Credit card minimum payments rising
Another way increased minimums may cut debt is by
forcing buyers who think in terms of monthly installments to take
a second look at what they can afford. The new minimums will effectively
double the monthly price of a purchase, turning a $40-a-month payment
for a new sofa into an $80-a-month one. "People charge up to
the point that they feel they have room within their budget to afford
those payments," Peterson explains. "If I'm trying to
figure my budget based around what my credit card payment is going
to be, I'll be able to carry less debt."
Bad news for big debtors
Of course, if your finances are already squeezed to the breaking
point, the rate hike is a bitter pill to swallow -- good for you
in the long run, but hard to take right now.
"If you're living paycheck to paycheck and your
minimum payment goes from $200 to $275, spread over five cards,
that's an extra $375 a month," says Brauer. "A lot of
families can't come up with that." The banks already know that
and are planning for it. Bank of America, one of the first to raise
minimum payment requirements, worked an extra $130 million into
its 2005 budget to cover projected losses from defaulting cardholders.

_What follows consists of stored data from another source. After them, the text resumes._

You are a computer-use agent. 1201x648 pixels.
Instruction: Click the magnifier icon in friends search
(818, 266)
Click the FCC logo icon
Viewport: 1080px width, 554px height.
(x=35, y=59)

But default isn't your only option if your new payment
seems out of reach.
"I always tell people there are two sins: not
paying, and not paying as agreed," says Cate Williams, vice
president of financial literacy for Money Management International,
in Chicago. Most creditors would rather opt for the latter, so give
your credit card company a call to see if you can either negotiate
a reasonable payment arrangement or reduce your interest rate. Otherwise,
missing a payment can quickly have you fielding calls from collections
agencies -- and at that point, no one will be willing to listen
to you, says Williams.
Coming up with the cash
If you've been carrying a big credit card balance and suddenly need
an extra $300 a month to make your minimum payments, now's a good
time to re-examine your finances. With some smart spending shifts
and careful planning, virtually anyone can dig an extra 10 to 15
percent out of their budget.
Here are some ways to get started:
- Pay less to Uncle Sam. In 2004, 80 percent
of taxpayers got a refund -- on average, $2,400 a pop. By adjusting
your withholdings, you can keep that money in your own pocket
and put an extra $200 a month toward your debt.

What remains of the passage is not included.